Por otro lado, mi familia paterna no creía mucho en las grandes figuras políticas de la Concerta, que supuestamente representaba al sector menos peor de la oferta de representantes políticos… pues siempre estaban hablando del pasado, de Allende, de cómo vivieron la Dictadura, de personas que escondieron en la casa, de las veces que terminaron presos/as después de las marchas, etc. De todos modos, esta parte de mi familia sigue siendo bastante contestataria, mis tíos (la hermana de mi papá y su esposo) siempre se quedan hasta el final de las marchas a tirarle piedras a los pacos bastardos, terminando nuevamente detenidos/as.
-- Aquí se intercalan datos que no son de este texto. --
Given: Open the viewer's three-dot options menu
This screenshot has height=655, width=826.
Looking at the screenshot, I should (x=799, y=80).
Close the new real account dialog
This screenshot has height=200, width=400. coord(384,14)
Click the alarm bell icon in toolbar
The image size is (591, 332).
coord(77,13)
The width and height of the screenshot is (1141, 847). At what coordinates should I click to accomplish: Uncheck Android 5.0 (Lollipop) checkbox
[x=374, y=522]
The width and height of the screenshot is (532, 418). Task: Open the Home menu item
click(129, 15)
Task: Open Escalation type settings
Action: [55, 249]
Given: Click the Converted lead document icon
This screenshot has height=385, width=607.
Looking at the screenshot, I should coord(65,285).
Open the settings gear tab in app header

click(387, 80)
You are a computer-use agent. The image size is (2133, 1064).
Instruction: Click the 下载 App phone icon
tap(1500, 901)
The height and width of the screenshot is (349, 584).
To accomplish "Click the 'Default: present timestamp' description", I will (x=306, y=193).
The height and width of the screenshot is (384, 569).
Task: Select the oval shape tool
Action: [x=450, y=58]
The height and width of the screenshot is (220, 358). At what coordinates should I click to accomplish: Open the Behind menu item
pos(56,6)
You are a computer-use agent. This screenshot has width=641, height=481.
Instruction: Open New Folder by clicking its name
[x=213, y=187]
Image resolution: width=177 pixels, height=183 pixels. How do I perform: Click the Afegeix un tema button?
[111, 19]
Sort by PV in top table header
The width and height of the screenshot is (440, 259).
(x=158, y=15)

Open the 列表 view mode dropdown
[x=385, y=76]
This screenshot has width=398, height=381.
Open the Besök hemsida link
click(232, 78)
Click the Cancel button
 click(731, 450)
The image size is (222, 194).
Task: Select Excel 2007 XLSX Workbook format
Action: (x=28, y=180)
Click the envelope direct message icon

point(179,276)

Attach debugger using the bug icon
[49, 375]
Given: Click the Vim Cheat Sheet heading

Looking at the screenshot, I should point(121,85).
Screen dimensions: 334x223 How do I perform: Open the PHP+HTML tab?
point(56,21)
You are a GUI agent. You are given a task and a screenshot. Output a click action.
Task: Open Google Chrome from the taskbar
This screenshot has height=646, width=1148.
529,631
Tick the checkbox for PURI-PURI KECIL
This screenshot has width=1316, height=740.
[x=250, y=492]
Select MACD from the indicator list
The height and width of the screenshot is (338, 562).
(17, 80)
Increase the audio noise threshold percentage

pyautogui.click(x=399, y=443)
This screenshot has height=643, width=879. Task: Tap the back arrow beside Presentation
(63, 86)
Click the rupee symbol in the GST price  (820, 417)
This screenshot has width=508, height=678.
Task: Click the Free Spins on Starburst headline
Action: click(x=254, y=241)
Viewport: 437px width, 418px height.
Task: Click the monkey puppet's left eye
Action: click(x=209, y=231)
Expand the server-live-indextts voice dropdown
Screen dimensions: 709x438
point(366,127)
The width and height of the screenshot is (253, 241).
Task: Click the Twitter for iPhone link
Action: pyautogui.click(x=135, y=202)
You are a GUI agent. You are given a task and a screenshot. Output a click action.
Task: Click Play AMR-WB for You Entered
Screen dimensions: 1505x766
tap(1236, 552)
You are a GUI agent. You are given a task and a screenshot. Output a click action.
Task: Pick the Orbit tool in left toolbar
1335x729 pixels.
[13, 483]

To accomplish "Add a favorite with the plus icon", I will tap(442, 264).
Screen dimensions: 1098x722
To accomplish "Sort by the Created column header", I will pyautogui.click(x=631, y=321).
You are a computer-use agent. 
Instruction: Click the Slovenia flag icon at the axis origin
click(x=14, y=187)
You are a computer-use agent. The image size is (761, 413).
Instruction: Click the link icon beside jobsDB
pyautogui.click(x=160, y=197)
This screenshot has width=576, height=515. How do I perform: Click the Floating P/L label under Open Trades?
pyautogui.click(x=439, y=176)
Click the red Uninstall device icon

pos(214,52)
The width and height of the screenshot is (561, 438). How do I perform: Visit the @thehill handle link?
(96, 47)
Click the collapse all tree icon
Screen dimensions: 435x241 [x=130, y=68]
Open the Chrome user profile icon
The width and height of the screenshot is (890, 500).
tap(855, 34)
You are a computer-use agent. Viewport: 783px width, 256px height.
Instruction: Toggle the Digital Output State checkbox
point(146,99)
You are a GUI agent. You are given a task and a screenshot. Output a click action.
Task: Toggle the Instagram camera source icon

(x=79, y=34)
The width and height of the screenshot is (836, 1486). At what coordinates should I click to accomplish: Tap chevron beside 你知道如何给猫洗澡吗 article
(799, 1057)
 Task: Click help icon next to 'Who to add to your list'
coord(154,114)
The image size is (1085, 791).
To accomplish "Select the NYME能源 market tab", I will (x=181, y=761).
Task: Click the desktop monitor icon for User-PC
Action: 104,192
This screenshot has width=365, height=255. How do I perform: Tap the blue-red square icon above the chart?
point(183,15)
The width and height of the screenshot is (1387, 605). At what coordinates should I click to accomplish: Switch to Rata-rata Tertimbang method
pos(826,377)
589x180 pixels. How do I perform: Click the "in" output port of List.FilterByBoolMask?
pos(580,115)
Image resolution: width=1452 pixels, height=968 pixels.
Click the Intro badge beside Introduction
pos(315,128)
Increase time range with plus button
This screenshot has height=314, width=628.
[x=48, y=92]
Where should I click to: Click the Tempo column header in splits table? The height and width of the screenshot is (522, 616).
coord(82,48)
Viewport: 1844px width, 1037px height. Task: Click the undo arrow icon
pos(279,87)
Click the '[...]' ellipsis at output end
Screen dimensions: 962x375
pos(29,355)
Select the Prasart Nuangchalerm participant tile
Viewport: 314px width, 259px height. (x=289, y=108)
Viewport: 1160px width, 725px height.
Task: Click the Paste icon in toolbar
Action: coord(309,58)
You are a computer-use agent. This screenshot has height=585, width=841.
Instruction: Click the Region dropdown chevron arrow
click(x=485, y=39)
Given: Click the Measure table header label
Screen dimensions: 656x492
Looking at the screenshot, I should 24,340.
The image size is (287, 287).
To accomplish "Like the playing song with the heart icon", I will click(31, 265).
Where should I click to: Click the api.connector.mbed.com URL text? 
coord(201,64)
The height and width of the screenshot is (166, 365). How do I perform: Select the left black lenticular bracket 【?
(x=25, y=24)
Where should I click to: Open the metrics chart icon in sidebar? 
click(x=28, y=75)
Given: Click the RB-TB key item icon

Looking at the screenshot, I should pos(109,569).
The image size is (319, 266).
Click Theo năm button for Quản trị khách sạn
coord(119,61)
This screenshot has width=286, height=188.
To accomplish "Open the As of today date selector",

Mis dos primas también son así, les gusta esa adrenalina, pero a mí no me gusta que me tiren agua con el guanaco, así que siempre corro… solo corro en las marchas cuando todo empieza a ponerse feo y oler mal.
Siento que afectó mucho mi socialización política el individualismo social que nos han infundido: preocuparnos de nosotras y nosotros mismas/os antes que del resto, salvar nuestros propios traseros evitando meternos en problemas, sobre todo si somos señoritas de bien. Siempre fue poco común organizarnos con algún objetivo en común que pudiera beneficiarnos a todos y todas… el consumismo y la tecnología nos han distraído y siguen distrayéndonos de buscar una solución colectiva  a nuestras problemáticas… todo está muy fragmentado… ¿habrá vuelta atrás? ¿existirá un futuro donde haya más organización? Para mí no existe una mejor forma de acercarnos para cambiar algo de nuestra sociedad individualista que no sea la educación, desde esas pequeñas comunidades que se llaman instituciones educativas… las cuales no son únicamente universidades.